Into The Outdoors 2/18/14 Issue

 

I know that you are probably tired of hearing this, but what a brutal winter we’re having!  As I sit at the computer writing this, it’s snowing like mad out there.  This is, by the way, contrary to what we were told by the various television weather gurus.  
The nasty winter weather has resulted, however, in some interesting phenomena.  For one thing, I saw a flock of robins in a tree in our backyard.  I know that a certain number of robins remain in the local area all year, but the only place I have seen them is in the deep woods.  This is the first time that I have seen them this close to human habitation.  I suspect that heavy snow and bitter cold have driven them closer.

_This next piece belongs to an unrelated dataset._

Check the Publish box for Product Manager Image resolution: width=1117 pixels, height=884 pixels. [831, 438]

While on the topic of birds, let’s look for a moment at backyard bird feeders.  I cannot remember another winter when I have had to fill the bird feeders more often.  The poor little guys must be really hungry.  In fact, while I am filling the feeders, a number of birds do not even fly away.  There have been chickadees within a foot of me.  It seems that, out of a desire for food, they have lost most of their fear of humans. Had I wished to do so, I may have been able to reach out and grab one of them.  They even sit patiently by waiting while I refill the feeders.  I have never seen anything quite like it before.  I have reached a point that I fill the feeders with nothing  but sunflower seeds.  It would appear that these are the most nourishing, as they are all that the birds seem to want.  If you put a mixture in the feeder, they throw all of the other seeds onto the ground to get to the sunflower seeds.  Therefore, why not just use sunflower seeds?  It should be emphasized that, once you start feeding birds in the winter, they do have a tendency to depend on the feeders being full, so you have a certain obligation to them.

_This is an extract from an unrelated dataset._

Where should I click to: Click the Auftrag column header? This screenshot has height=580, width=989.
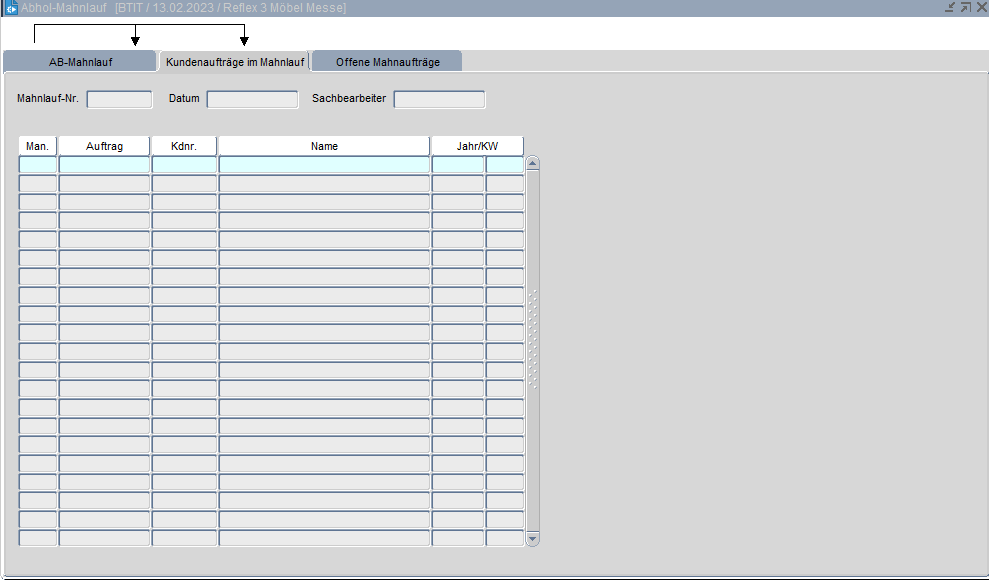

Suet provides a lot of nourishment  for birds.  It is especially attractive to woodpeckers, who need the extra protein.  Once upon a time, I would make my own suet bars for these unique birds. Nowadays I usually just buy woodpecker bars from the local hardware store.  I have to say that they don’t last very long.  I guess that the point of all of this is that,  once again, if you are going to feed birds  in winter, it is a genuine commitment.   In this kind of weather, if you are going to feed them, you have to keep it up.  You can’t let the little guys go hungry.
Next up, we have the ice on the Allegheny River.  As far as I can recall, it’s been a long time since the river has had this much ice.  After all, the ice already went out once, leaving big piles along the banks of the river.  As cold as it has been, it is hard to even imagine how thick the ice actually is.  I was looking at some old pictures I took with my Brownie camera back in the 1960’s, and I think that this year might be even worse.  
On the brighter side, you may have noticed, as have I, that the days are getting a bit longer.  In considerably less than a month, Daylight Savings Time will return.  There is hope after all.